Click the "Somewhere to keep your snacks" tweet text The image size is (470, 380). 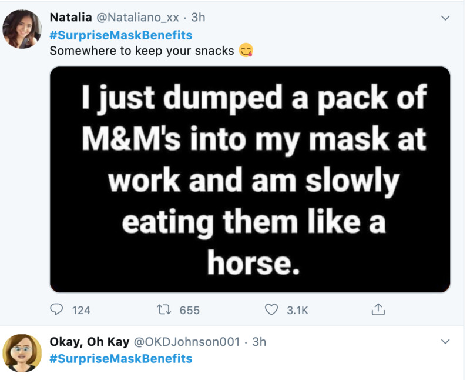coord(142,51)
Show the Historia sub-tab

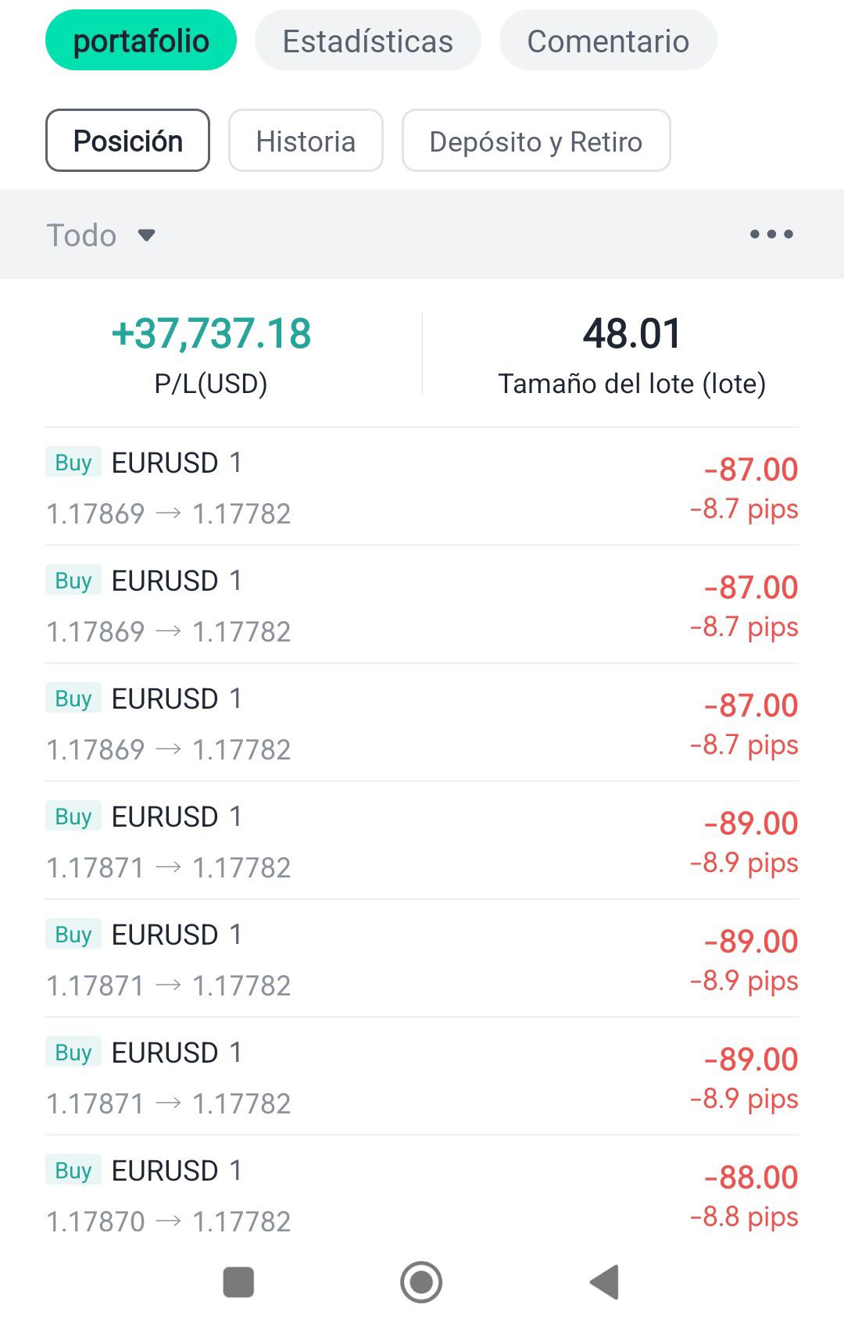pyautogui.click(x=306, y=141)

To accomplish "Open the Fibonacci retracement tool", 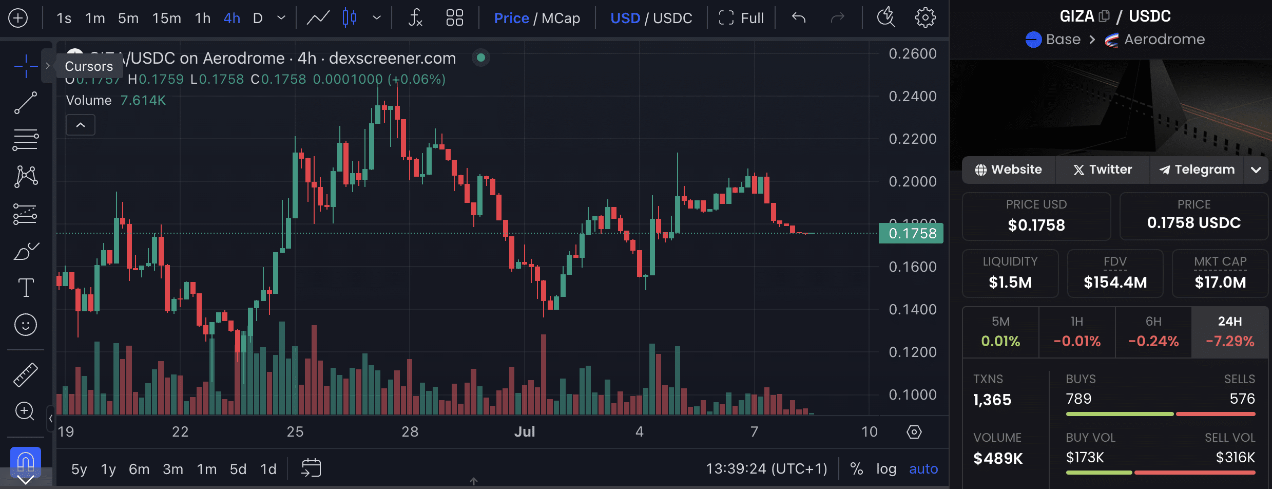I will 26,139.
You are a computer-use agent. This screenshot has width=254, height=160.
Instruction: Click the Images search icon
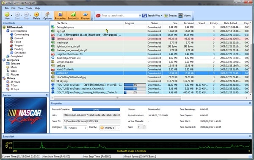pos(166,16)
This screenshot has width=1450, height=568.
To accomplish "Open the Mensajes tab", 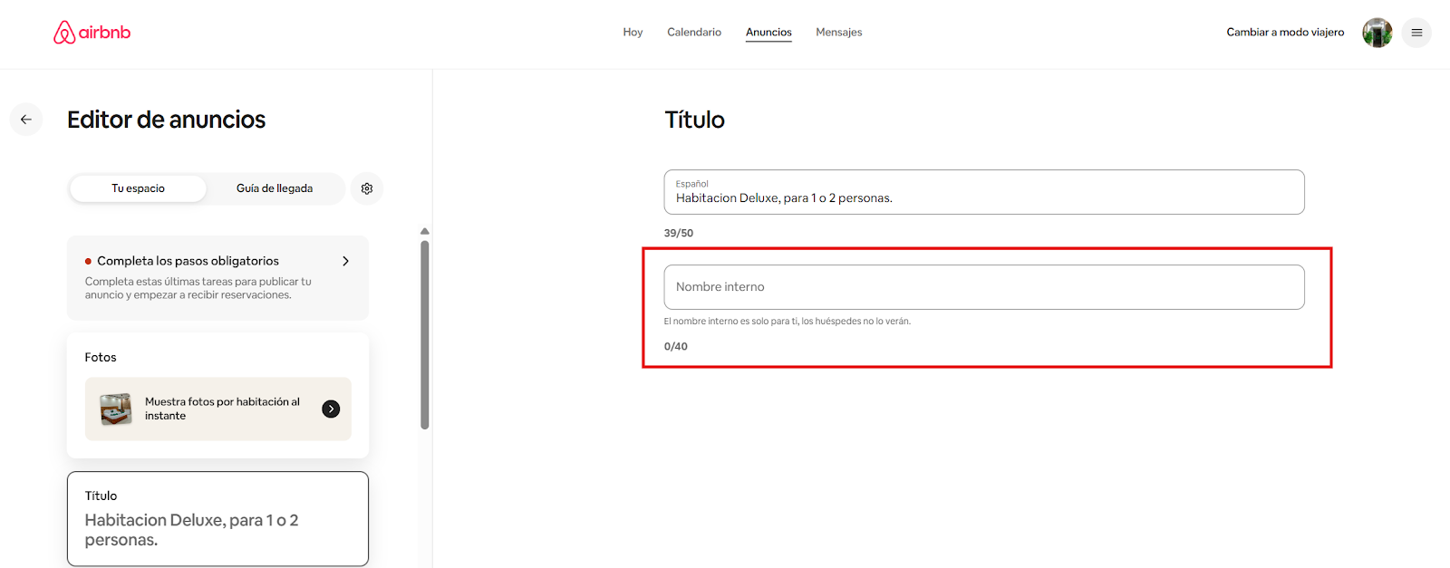I will tap(838, 33).
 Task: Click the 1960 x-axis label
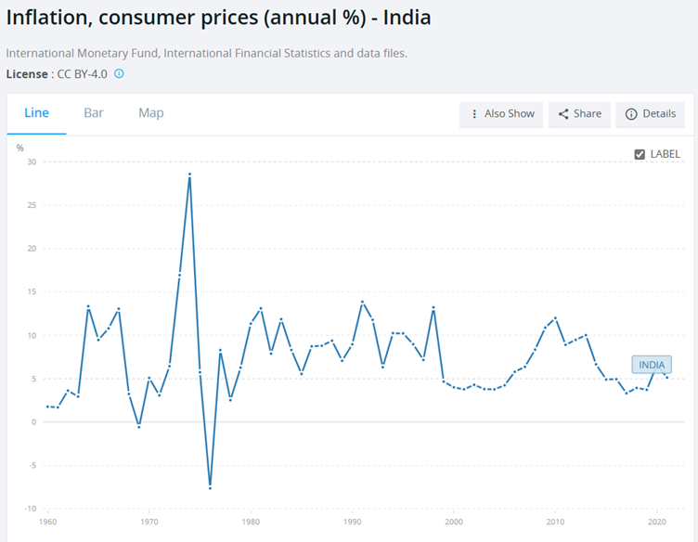[47, 522]
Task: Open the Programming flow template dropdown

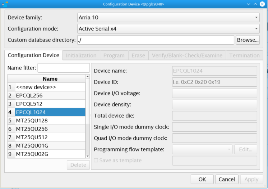Action: [x=202, y=149]
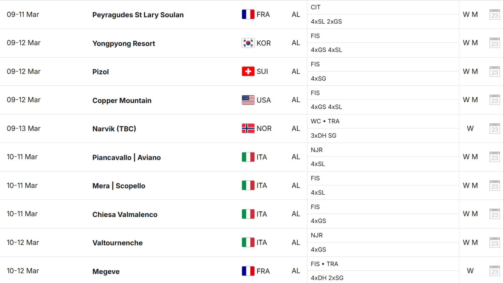This screenshot has width=503, height=283.
Task: Open calendar icon for Peyragudes St Lary Soulan
Action: coord(494,15)
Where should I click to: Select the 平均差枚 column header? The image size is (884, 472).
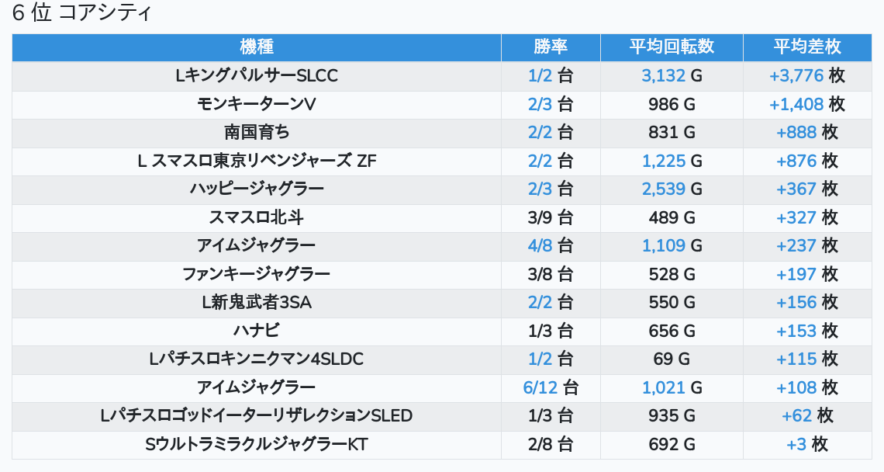[806, 47]
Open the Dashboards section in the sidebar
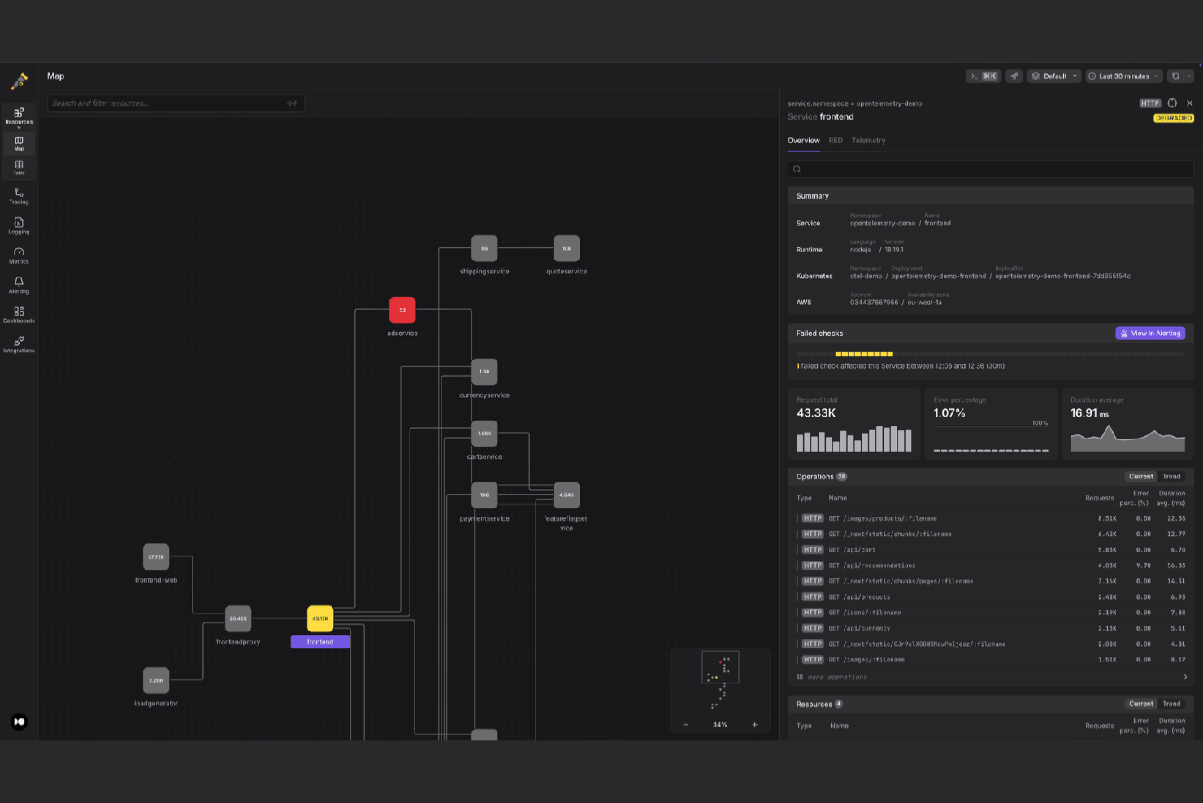 tap(18, 314)
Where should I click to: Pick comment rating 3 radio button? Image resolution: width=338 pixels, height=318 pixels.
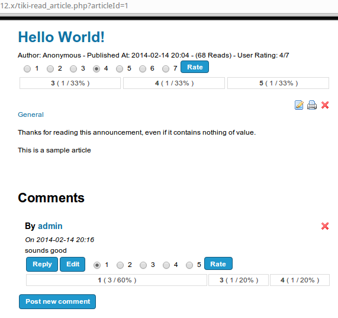(143, 265)
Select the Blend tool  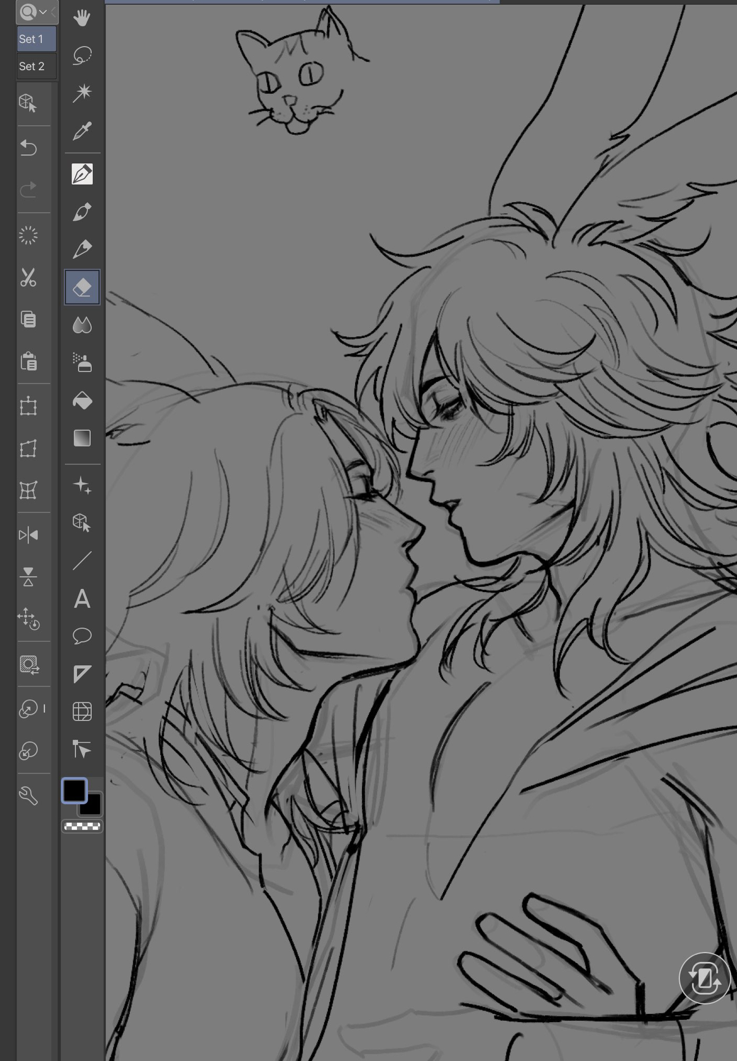coord(82,325)
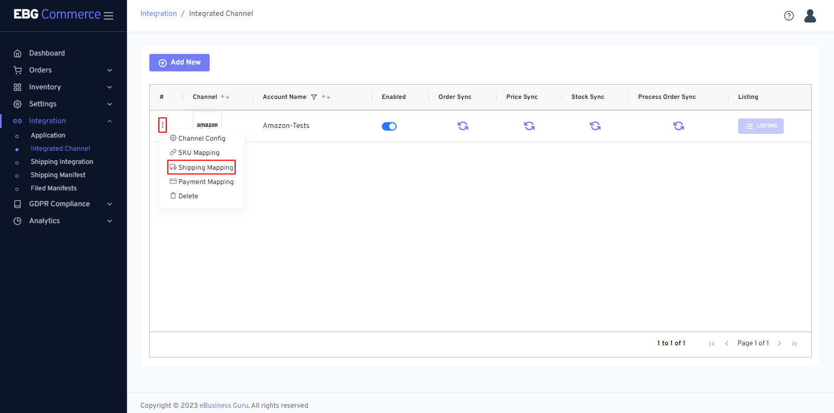834x413 pixels.
Task: Open the help question mark icon
Action: click(x=788, y=16)
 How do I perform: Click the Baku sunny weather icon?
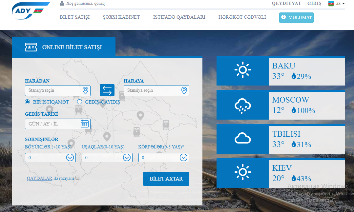click(242, 70)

- - -

Please transcribe, with no additions, the lines starting at the one that contains "How do I perform: Click" and running through the last line of the entries, inclusive. Leave the pictures out.

 How do I perform: Click the Baku sunny weather icon?
click(242, 70)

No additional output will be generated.